Pierre promit de les affranchir de la Turquie et, peu après, se mit en campagne.
L’aspect gai et fertile des plaines de la Moldavie, qui annonçait l’abondance aux Russes, les charma d’abord. En approchant de Iassy, les brillants costumes des boyards, leurs superbes chevaux, leurs armes étincelantes ravirent en extase les officiers de Pierre. Un coup d’œil jeté sur leurs grossiers équipements moscovites mêla bien l’envie à leur admiration, mais la pensée des joies que leur promettait la capitale, et surtout le splendide festin offert par l’hospodar Cantimir, et servi avec tout le luxe oriental dissipa ce nuage. On fraternisa largement ; le jour surprit l’hospodar et ses boyards, le czar et ses généraux encore attablés, mais endormis. Les Moscovites, plus aguerris, s’éveillèrent les premiers.
En pleine possession d’un projet né de la veille et qui n’avait cessé de flotter comme un rêve gracieux au milieu de leur ivresse, ils se levèrent et doucement, sans bruit, sans secousse, tirèrent des jambes des boyards les grandes bottes chamarrées d’or qu’ils chaussèrent immédiatement.
Le czar les regardait et les laissa faire.

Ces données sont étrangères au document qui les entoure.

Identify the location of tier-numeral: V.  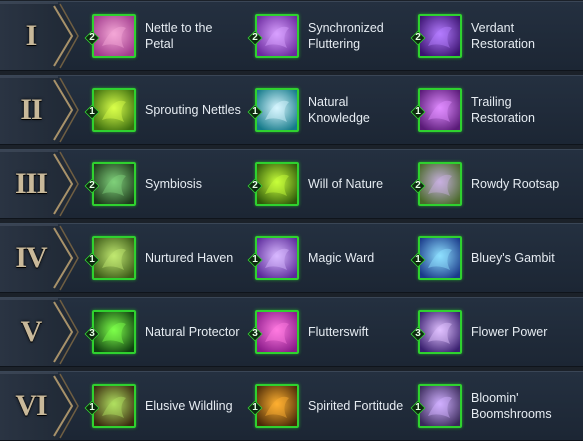
(32, 332).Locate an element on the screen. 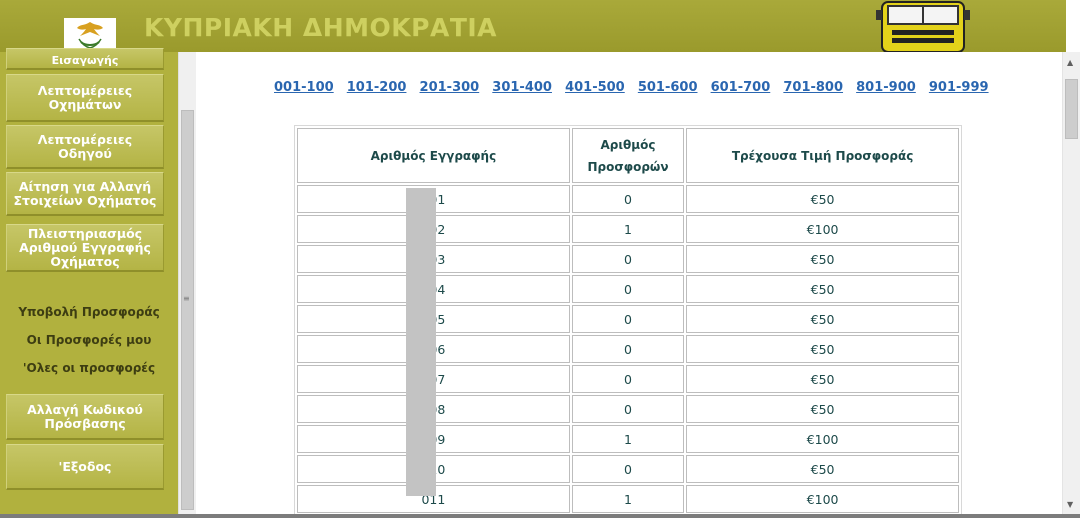  sidebar-scrollbar: ≡ is located at coordinates (187, 283).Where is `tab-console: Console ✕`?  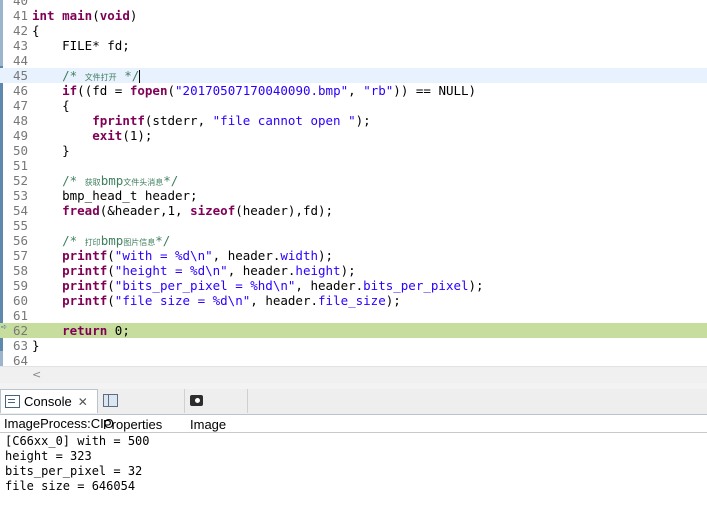
tab-console: Console ✕ is located at coordinates (49, 401).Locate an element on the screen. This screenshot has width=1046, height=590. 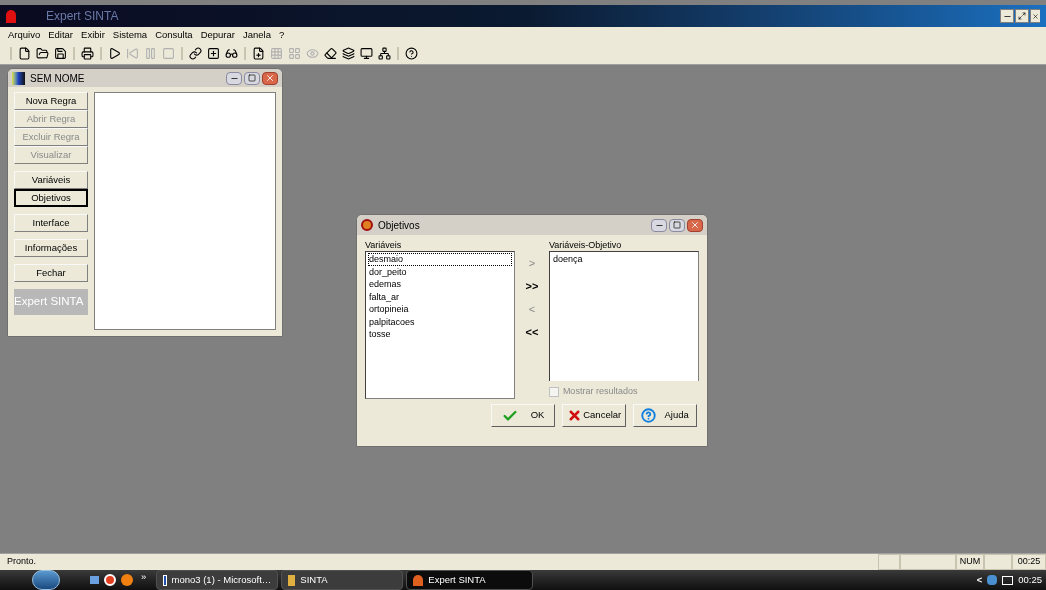
menu-item: Sistema is located at coordinates (130, 35).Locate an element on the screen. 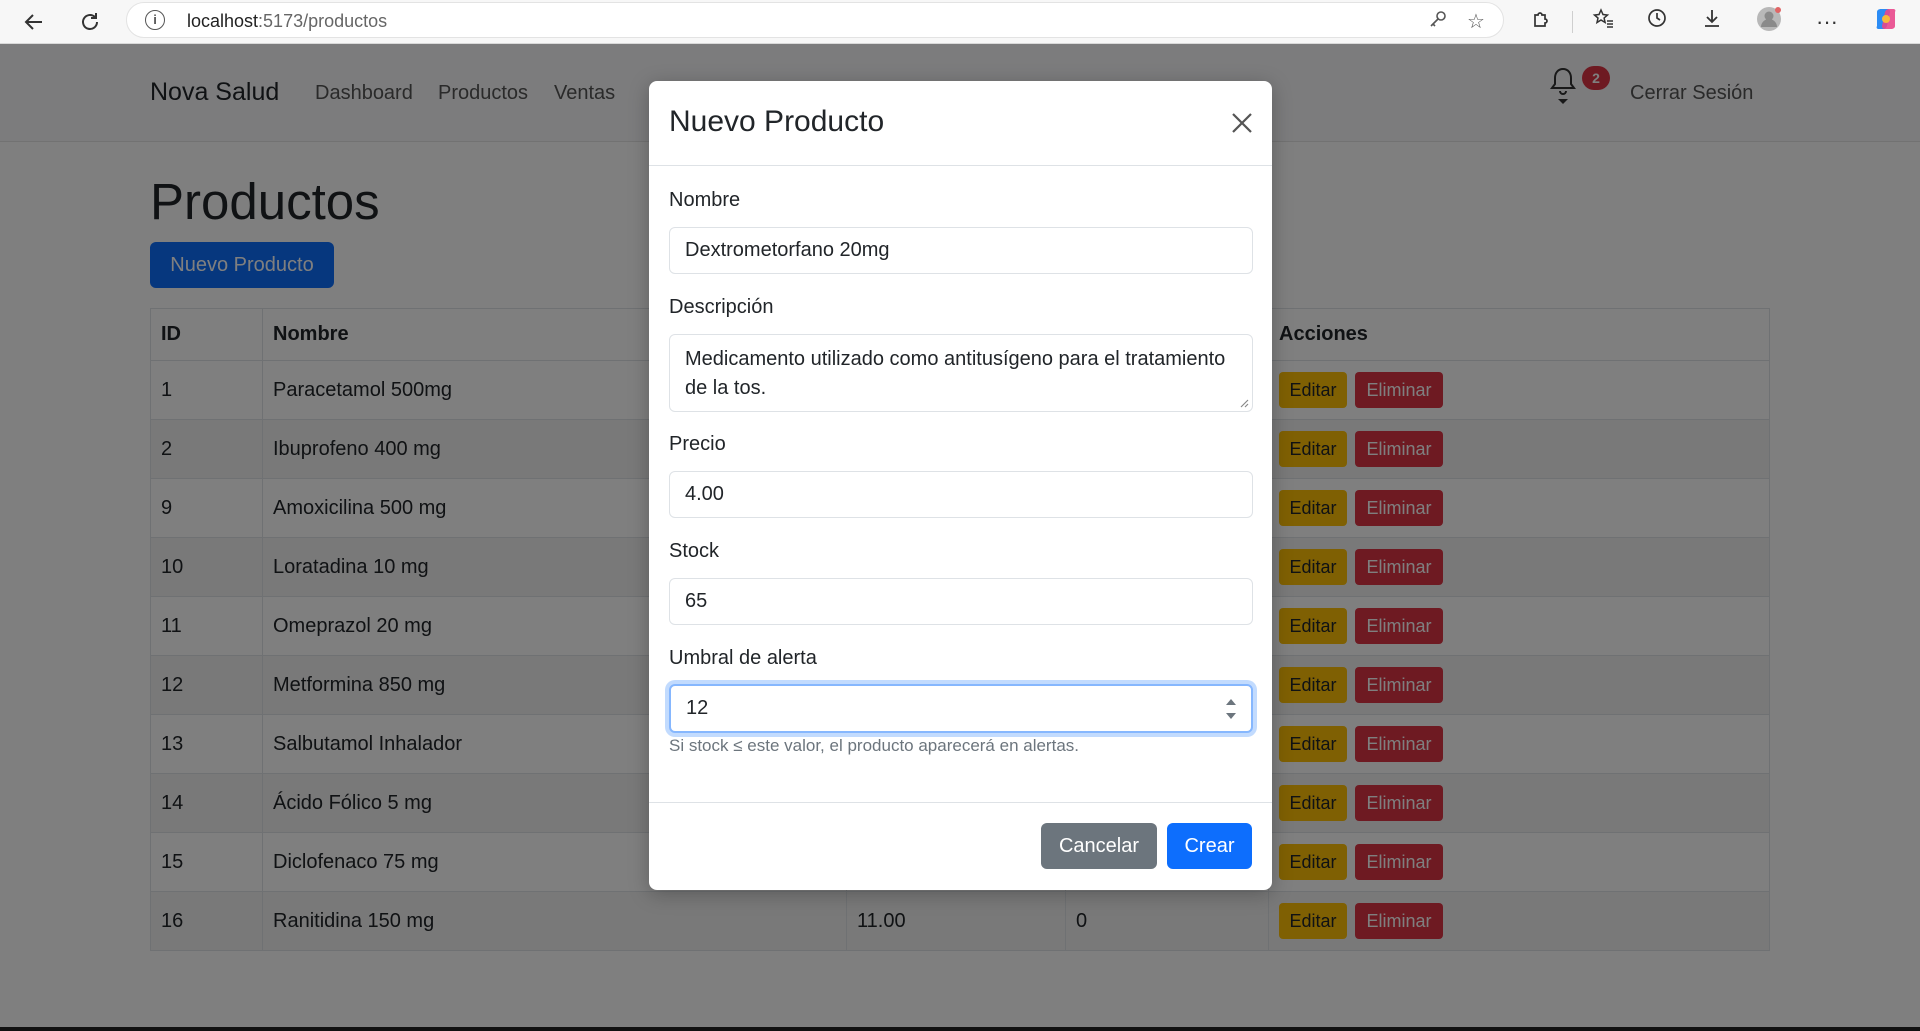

L’histoire ne dit pas qu’il les imita, mais il est permis de penser que dans cette action spontanée de ses lieutenants il puisa le germe de l’idée de protectorat qu’il n’a cessé de nourrir jusqu’à sa mort et qu’il a transmise à ses descendants.
- ↑ Suite. — Voy. t. III, p. 337, 353, 369 ; t. V, p. 193, 209 ; t. VI, p. 177, 193 ; t. VII, p. 145, 161, 177 ; t. XI, p. 33, 49, 65, 81 ; t. XIII, p. 177, 193 et 209 ; t. XVIII, p. 289 et 305.